What to play when learning to play

So I'm learning to play the piano. It's a joy. It's fun. It's demanding. It's as engaging as playing video games, only better since it's a (somewhat) useful skill I'm learning. But it'a also challenging in many ways. On of the many ways is to chose what to play? I've spent a couple of months dialing in the selection of music and I think I have a mechanism that works now.

The mathematician Hardy said "There is no permanent place in the world for ugly mathematics". That is so, but it's even more so for music. I've looked in a bunch of piano schools and unfortunately a lot of the pieces in them are just boring. The sad fact is that even if I had been able to play them perfectly (which I'm not), they would not sound good, because the pieces are bad. These schools are probably written with the best intentions e.g. being pedagogical or making money for the composer, but that simply doesn't matter. If I had spent time playing this music what I had been practicing most would be to be bored playing boring music that even when perfected would be boring . There is no permanent place in this world for ugly music and in particular there is not even a temporary place for it anywhere near my piano.

So then, what do I play?
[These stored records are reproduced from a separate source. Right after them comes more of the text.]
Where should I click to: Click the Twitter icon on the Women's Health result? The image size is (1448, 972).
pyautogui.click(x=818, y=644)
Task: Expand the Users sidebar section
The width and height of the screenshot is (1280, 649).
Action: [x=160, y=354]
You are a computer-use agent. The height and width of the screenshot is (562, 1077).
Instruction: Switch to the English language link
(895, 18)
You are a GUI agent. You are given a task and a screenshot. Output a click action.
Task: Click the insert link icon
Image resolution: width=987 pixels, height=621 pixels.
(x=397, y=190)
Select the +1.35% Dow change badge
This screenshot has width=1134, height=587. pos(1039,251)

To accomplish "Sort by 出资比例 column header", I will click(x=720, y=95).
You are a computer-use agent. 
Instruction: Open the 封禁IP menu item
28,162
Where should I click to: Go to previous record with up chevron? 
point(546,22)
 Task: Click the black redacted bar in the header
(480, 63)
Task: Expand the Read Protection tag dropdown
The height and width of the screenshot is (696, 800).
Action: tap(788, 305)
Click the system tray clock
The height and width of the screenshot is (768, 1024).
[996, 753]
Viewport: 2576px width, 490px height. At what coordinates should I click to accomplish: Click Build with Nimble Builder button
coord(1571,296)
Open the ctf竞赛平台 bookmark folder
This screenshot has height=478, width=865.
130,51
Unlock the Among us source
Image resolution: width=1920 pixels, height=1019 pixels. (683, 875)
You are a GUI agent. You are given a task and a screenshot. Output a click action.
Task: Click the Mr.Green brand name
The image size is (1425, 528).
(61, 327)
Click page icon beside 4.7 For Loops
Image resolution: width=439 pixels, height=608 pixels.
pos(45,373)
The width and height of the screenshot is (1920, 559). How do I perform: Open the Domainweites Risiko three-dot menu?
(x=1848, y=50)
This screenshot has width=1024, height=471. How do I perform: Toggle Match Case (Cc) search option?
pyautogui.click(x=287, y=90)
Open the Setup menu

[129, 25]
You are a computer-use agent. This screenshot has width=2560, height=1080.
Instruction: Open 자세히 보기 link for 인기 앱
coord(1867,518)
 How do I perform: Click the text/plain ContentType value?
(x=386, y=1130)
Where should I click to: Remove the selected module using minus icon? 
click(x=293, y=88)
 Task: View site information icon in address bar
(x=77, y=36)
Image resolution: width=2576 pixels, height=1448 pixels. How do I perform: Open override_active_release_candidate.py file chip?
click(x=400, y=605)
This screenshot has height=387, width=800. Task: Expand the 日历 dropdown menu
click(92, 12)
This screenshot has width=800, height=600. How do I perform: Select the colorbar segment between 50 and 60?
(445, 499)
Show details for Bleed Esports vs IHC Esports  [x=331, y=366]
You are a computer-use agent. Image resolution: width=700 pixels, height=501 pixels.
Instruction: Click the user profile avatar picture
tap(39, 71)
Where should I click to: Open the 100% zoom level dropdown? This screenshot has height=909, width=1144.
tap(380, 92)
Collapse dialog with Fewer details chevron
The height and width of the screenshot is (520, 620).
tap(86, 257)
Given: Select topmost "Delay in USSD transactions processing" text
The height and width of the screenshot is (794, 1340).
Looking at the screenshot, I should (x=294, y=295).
The answer is: I play the good stuff. Bach, Chopin, Beethoven, Sæverud,..... whatever. But it has to be good music. I've found that for me it's better to play good music one or even several notches above my current skill level and then struggle hard with it until it's (more) within my abilities than to suffer even a minute of something that's probably within my abilities, but intrinsically boring.

Right now I'm working on the second prelude in the well tempered clavier by J.S. Bach. (BVW 847). It's hard. I'm not ready for it. However, It's also fun. I can get some of it to sound good. I can think concretely about how to improve my playing. I can listen to an abundance of recordings of this piece and be inspired by them. I'm getting better every day and all every little improvement is so incredibly rewarding because the payback of even a little progress is immediate: Get those two bars in succession without missing a note and without having to pause between the bars to read the music to figure out where to put my fingers ... and *wham*: New cool "Bachy" progression unlocked, only several hundred more to go ;-) I know that there are at least two or three full layers of mechanical skill and musical interpretation I have to get through before I'm playing this piece with anywhere near the skill it deserves but that's ok :-) I'll happily play this piece for however long it takes and enjoy every second of it, even when I don't play it very well ;)

So that's this blogpost's key insight: Don't play shitty music. It's a waste of time.

1 comment:

Eek said...

This is what I've chosen to do as well. I like to play from lead sheets over classical music; and I'll often play each song just a few times before playing something else. And having it be fun means that I'll *actually play* - and when I tried to do this the boring way when I was a teenager, I wouldn't.